Exercise requirements — Rewrite the rows as a numbered list, starting with the first row and ending with the line that contains "Action: click(332, 259)". Skip any blank lines.

-- BEGIN Available data --

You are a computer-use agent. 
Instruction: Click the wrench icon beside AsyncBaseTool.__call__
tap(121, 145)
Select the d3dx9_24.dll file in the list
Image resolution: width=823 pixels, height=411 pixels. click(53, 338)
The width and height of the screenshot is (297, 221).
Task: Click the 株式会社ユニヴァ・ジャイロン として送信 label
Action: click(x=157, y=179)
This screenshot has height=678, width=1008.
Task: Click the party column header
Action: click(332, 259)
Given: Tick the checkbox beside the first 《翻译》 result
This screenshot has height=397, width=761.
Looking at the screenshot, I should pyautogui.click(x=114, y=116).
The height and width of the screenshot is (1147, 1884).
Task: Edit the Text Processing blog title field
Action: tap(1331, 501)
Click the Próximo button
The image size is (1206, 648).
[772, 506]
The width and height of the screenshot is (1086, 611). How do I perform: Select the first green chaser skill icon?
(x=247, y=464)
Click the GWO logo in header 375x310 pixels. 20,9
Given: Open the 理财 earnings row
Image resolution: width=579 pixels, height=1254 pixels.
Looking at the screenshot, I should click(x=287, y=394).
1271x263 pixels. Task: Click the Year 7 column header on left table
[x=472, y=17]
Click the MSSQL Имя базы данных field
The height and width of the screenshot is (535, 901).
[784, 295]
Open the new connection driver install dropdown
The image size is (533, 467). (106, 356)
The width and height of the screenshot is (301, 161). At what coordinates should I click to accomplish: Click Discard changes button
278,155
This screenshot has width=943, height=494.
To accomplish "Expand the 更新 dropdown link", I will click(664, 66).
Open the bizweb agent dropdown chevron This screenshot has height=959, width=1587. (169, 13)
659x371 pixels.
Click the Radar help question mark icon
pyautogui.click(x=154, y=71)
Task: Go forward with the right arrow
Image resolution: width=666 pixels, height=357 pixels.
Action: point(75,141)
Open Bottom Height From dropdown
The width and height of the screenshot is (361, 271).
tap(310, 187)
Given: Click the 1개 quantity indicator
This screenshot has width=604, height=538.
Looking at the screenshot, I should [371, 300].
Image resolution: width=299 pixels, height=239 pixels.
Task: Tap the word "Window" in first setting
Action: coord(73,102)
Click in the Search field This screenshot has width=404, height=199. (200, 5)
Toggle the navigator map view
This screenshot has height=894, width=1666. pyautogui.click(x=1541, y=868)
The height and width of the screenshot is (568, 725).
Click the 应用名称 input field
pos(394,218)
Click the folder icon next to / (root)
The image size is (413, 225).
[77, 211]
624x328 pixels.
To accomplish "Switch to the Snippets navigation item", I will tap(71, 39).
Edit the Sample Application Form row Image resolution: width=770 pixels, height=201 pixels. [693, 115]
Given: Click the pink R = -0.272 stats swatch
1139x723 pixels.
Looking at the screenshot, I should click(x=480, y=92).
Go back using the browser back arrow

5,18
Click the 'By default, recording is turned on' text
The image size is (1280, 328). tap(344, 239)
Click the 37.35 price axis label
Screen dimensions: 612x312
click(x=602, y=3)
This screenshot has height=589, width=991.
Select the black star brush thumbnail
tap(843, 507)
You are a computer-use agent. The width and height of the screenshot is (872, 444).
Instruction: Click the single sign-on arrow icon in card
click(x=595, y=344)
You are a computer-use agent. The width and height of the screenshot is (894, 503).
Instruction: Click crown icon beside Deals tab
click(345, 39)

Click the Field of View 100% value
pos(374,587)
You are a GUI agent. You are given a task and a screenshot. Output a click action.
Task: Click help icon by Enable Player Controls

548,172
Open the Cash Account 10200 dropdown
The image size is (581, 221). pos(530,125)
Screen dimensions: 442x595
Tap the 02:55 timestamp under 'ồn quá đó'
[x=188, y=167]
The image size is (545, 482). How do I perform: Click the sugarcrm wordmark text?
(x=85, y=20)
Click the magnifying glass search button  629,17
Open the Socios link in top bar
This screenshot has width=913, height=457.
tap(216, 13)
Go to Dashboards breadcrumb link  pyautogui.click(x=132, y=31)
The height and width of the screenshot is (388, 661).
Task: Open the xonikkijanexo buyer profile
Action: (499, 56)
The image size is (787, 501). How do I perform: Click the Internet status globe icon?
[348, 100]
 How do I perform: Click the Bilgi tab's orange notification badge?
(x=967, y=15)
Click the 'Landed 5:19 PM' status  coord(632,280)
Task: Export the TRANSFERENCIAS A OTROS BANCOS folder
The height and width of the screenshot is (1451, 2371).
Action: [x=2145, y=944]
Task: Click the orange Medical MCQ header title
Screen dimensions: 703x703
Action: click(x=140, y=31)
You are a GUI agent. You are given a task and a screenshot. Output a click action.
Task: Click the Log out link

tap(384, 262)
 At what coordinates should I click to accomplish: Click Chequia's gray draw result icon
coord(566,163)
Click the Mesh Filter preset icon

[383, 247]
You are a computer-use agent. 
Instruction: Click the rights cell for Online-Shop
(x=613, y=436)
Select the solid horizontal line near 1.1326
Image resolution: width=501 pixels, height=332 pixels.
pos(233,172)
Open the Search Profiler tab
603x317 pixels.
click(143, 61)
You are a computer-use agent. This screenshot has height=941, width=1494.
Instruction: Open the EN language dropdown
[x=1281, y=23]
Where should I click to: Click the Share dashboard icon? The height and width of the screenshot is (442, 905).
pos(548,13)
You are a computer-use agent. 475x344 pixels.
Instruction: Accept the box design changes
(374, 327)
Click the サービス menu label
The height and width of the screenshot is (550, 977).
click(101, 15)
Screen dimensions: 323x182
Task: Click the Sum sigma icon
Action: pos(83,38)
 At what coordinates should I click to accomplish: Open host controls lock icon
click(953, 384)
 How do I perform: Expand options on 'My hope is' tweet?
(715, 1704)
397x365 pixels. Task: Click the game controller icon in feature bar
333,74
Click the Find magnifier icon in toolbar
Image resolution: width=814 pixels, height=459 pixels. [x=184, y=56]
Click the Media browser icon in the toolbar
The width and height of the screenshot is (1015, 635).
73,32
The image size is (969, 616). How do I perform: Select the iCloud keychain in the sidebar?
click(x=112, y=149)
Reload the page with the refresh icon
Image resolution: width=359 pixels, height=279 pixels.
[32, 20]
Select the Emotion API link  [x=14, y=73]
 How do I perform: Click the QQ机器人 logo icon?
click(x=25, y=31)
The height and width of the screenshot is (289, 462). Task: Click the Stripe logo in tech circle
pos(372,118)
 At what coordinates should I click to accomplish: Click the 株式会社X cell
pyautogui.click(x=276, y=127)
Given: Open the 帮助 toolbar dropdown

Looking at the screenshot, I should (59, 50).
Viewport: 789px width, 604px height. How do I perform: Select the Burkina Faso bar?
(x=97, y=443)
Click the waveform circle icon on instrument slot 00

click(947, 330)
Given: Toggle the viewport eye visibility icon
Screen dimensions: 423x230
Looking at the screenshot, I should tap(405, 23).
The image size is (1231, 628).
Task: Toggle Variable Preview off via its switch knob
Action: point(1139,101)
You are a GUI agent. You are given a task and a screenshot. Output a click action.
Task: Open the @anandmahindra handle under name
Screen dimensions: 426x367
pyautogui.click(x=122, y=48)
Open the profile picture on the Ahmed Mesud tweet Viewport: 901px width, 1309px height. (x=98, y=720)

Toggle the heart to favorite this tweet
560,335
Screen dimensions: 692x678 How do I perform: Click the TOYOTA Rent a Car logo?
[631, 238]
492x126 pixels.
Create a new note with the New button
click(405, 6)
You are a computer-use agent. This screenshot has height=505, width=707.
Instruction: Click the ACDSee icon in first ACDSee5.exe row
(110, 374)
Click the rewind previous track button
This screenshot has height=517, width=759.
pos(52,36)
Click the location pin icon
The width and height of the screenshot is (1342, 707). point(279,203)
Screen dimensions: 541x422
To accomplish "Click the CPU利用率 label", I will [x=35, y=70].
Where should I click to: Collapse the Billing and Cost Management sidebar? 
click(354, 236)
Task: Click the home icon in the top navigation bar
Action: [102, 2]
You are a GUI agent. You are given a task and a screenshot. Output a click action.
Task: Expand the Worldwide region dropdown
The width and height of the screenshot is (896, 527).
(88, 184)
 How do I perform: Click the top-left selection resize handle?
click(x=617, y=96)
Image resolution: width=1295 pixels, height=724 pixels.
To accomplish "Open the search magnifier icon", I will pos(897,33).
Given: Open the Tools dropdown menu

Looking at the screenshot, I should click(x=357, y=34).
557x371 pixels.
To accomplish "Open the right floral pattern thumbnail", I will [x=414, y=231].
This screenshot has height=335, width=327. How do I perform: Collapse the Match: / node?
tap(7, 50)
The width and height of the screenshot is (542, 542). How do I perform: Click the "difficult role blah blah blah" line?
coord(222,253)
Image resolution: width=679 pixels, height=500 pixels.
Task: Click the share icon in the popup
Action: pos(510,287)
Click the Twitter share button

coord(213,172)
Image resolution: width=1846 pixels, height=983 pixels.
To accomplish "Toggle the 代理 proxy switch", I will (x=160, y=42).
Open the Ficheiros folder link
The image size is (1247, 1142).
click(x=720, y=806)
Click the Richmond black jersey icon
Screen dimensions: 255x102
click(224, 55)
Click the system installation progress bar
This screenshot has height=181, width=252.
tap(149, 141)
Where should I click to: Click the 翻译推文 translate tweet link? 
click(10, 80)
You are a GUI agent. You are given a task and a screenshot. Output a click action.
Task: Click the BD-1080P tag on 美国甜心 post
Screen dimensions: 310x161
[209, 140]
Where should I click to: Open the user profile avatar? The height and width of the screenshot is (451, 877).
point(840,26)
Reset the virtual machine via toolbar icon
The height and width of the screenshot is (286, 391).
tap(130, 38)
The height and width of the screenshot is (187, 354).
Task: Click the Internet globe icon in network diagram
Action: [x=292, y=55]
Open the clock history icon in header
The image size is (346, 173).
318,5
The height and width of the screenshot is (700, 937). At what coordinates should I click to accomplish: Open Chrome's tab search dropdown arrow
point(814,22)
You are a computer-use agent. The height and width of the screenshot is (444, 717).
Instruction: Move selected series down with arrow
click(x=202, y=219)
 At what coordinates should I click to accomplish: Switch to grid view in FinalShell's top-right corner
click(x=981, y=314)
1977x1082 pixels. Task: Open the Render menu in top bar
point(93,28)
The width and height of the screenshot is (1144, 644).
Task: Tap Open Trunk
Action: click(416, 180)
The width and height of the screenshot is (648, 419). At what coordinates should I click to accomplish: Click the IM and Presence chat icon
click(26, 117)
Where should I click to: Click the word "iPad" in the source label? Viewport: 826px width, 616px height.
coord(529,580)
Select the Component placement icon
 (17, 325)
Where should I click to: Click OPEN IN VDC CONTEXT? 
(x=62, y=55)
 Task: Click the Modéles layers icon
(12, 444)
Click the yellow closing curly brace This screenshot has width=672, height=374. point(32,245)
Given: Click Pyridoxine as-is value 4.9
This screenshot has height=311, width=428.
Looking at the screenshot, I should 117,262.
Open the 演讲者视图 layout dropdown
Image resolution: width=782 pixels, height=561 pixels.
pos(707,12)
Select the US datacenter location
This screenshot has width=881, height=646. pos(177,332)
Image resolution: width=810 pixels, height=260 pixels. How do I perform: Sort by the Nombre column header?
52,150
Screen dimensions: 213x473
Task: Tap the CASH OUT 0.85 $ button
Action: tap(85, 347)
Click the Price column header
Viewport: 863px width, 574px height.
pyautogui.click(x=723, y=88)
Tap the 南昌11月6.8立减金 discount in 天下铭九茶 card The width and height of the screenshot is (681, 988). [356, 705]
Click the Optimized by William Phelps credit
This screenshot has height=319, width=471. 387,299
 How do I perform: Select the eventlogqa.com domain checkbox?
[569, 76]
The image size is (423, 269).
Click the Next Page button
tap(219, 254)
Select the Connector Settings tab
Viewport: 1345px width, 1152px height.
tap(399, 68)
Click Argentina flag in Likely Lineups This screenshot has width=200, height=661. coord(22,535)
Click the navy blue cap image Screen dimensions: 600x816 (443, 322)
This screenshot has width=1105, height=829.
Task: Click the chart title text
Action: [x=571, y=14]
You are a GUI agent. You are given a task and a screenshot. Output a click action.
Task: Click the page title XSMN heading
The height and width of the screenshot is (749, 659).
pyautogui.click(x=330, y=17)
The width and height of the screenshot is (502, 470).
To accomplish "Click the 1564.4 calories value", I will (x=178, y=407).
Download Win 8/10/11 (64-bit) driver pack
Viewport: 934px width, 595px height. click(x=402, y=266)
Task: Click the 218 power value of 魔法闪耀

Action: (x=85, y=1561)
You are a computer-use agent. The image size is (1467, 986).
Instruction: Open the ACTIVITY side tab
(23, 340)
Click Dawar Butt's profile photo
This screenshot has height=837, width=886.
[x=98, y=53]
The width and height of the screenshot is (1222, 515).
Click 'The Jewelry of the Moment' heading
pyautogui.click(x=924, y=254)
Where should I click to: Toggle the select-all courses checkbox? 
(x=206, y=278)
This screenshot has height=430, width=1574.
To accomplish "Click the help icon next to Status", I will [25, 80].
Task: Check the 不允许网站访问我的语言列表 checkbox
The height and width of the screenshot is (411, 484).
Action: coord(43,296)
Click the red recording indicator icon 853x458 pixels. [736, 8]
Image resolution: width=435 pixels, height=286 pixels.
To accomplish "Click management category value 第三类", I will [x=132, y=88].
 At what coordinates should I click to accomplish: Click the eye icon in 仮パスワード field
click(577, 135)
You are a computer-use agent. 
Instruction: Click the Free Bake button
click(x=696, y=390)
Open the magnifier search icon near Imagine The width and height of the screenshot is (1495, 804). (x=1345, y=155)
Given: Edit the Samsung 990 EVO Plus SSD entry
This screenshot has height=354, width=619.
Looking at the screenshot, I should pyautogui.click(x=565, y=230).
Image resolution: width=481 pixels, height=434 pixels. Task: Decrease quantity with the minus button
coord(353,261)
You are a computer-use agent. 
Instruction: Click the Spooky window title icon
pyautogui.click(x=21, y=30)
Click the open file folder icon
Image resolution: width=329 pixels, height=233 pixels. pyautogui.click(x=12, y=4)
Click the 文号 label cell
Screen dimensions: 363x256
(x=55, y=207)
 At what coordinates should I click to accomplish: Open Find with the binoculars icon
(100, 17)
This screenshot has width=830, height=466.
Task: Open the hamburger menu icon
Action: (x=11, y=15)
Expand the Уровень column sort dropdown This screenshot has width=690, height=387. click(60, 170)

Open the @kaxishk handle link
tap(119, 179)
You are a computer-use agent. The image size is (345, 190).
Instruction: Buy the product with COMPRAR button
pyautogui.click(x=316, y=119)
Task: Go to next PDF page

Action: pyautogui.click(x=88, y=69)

-- END Available data --

Response for this exercise —
1. You are a computer-use agent. 
2. Instruction: Click the wrench icon beside AsyncBaseTool.__call__
3. tap(121, 145)
4. Select the d3dx9_24.dll file in the list
5. Image resolution: width=823 pixels, height=411 pixels. click(53, 338)
6. The width and height of the screenshot is (297, 221).
7. Task: Click the 株式会社ユニヴァ・ジャイロン として送信 label
8. Action: click(x=157, y=179)
9. This screenshot has height=678, width=1008.
10. Task: Click the party column header
11. Action: click(332, 259)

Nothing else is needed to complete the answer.